A licensee who wishes to refer a complaint to the PRTB that his/her request to become a
tenant has been unreasonably refused by the landlord should contact the Board directly in the
first instance and discuss the matter. The PRTB will provide an Application Form, which should
be completed and returned to the Board along with the appropriate application fee. (Contact
the PRTB for current fee levels). The PRTB staff will help anyone who may have difficulty
completing the Application Form. Information provided to the PRTB in respect of a dispute will
be copied to both parties. Please see the PRTB‟s separate leaflet dealing with its dispute
resolution service.
Finally, an occupant of rented accommodation who considers that his/her arrangement with the
owner is in fact a tenancy although the owner has designated it as a licence, could refer a
dispute to the PRTB about an issue relating to the occupation by incorporating in the referral ,
the grounds for his/her belief that the occupation is under the tenancy. The PRTB will then
consider whether or not it has jurisdiction to deal with the matter based on its opinion as to
whether or not a tenancy exists.




   Please remember:

               Simply entitling a letting agreement a Licence does not automatically mean it
      will be considered a Licence and not a Lease. Neither the PRTB nor the Courts will just
      accept the title of a document but will look at the actual terms and substance of the
      agreement when assessing whether it has jurisdiction to deal with it.

                A tenant should always examine the terms of a tenancy agreement prior to
      signing it and know exactly what type of agreement is involved and whether it is a lease
      or a licence.
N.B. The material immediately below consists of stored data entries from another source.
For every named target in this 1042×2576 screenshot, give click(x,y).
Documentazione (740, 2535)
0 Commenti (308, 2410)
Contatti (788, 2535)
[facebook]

Remember, the PRTB can only deal with “tenancies” and therefore does
      not have any jurisdiction to regulate genuine licence agreements.

              The legislative definition of “tenancy” is quite broad however and if you are in
      any doubt as to the significance of any terms contained in your tenancy agreement,
      please consult your legal advisors.

“Even though care has been taken in the preparation and publication of this guidance note the Private
Residential Tenancies Board, its servants or agents assume no responsibility for and give no guarantees,
undertakings or warranties concerning the accuracy, completeness or up to date nature of the
information provided in this guidance note and do not accept any liability whatsoever arising from any
errors or omissions contained therein".